It was early in the morning when I pulled into the PCA off-airport parking lot, pulled my bag out of the car, and waited for the shuttle to pick me up for the short ride to the airport. It was only a minute or two before the shuttle pulled up, loaded with sleepy travelers, their bags stacked on the rack just inside the bus.
I fully expected the driver to open the shuttle door, grab my bag, hand me a car location slip, ask me what airline I was flying, and tell me to be seated. This fairly mundane, but necessary experience is one I’ve had many times. But today was different. When the shuttle door opened, the driver hopped out, said a cheerful “Good Morning,” jumped back inside with my bag in hand, offered me his hand up the step, and said, “Welcome aboard” as he wrote my car location
on a slip and handed it to me. When I told him the airline I’d be flying, he said, “That will be our second stop. I’ll be sure to announce it.” As I sat down on the bus, he offered me a bottle of water from the cooler by his seat. I noticed classical music playing on the radio, just loud enough to cover up the noise of the bus engine. On the trip to the airport, this driver made two informative announcements, asked how the temperature was in the bus and reminded us to look on the back of our ticket stubs for the 800# to call if we had a late return and needed immediate pickup.
In less than 15 minutes, the attitude, enthusiasm, and needs satisfaction this driver gave us made an otherwise ordinary ritual into a very pleasant experience. Little things? Yes. But with every comment or helpful gesture, he addressed two essential elements of gaining customer satisfaction and loyalty.
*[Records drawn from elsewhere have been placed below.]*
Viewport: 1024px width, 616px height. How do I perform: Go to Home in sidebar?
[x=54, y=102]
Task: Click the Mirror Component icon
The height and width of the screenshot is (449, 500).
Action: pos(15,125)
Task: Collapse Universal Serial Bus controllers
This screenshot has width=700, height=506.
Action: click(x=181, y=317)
1. Think in the prospect’s perspective.
This driver was thinking about what we wanted and needed, and addressed our needs as if he really enjoyed being of service. It couldn’t help but make us feel good.
2. Give the customer more than they expect when they least expect it.
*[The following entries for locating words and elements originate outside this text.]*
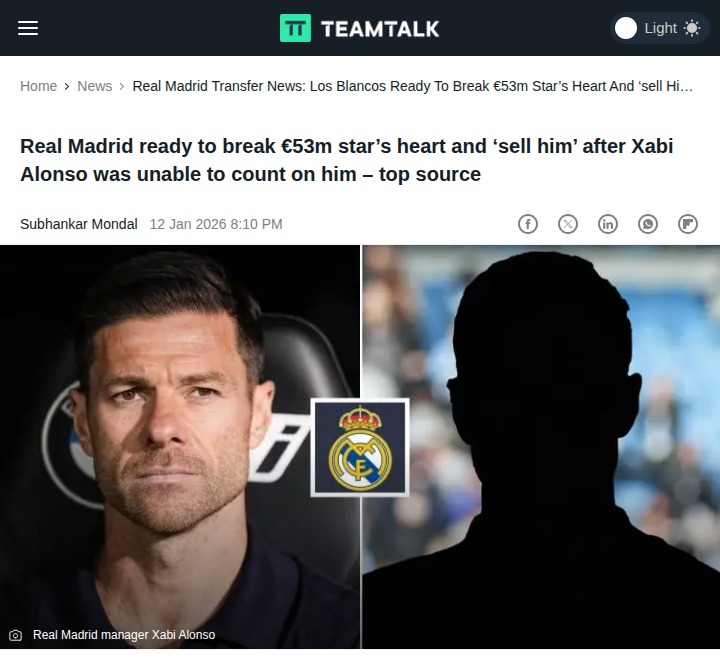Open the truncated article title breadcrumb
This screenshot has width=720, height=662.
[412, 86]
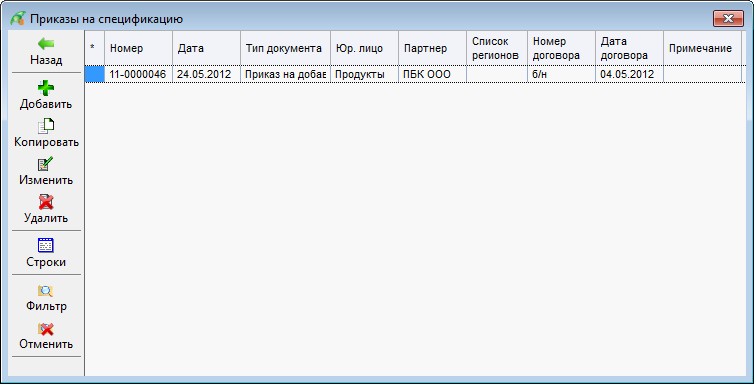
Task: Click the Фильтр magnifier icon
Action: pos(46,290)
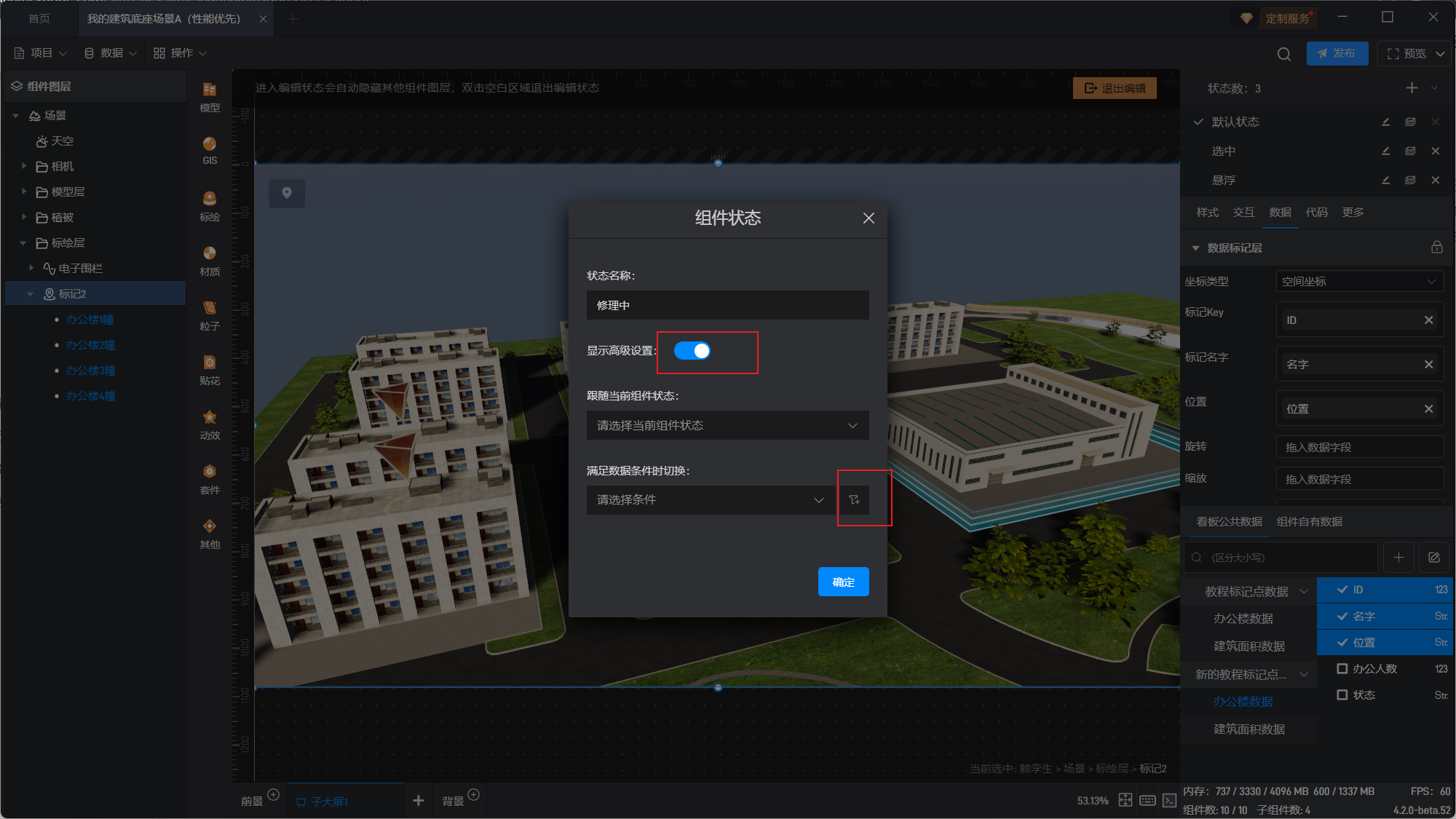Click the plus icon to add new state

point(1412,88)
The water, the music, the friendliness, the information – none of it really necessary. But the value it added to this experience will keep me coming back to this parking lot, hoping to get this bus driver again and again.
Did I tip him? You bet! Will I mention him and this experience on a customer satisfaction survey? Absolutely. Will I extend the reach of their marketing by being a good word-of-mouth referral source? I will. I just did.
Pretty effective marketing for 15 minutes worth early in the morning. I encourage you to think about how you can make your prospects and customers feel that every encounter with you, however brief, is an unexpectedly positive one. Examples might be to sound so enthusiastic on the telephone that your prospect cannot wait to come in and meet you personally, to answer prospect objections using the Triple A Formula, to have a welcome sign ready for prospect and child when they walk in the door of your center for a visit, to have a surprise Parents’ Day when every parent bringing in their child gets a special treat and a photo (Polaroid or email with permission) to take to work with them. However small, if your action is timely and of value to the prospect or customer, you’ll make their ride with you a pleasant one. If a shuttle driver can do it, so can you.
Best wishes and happy enrollment building.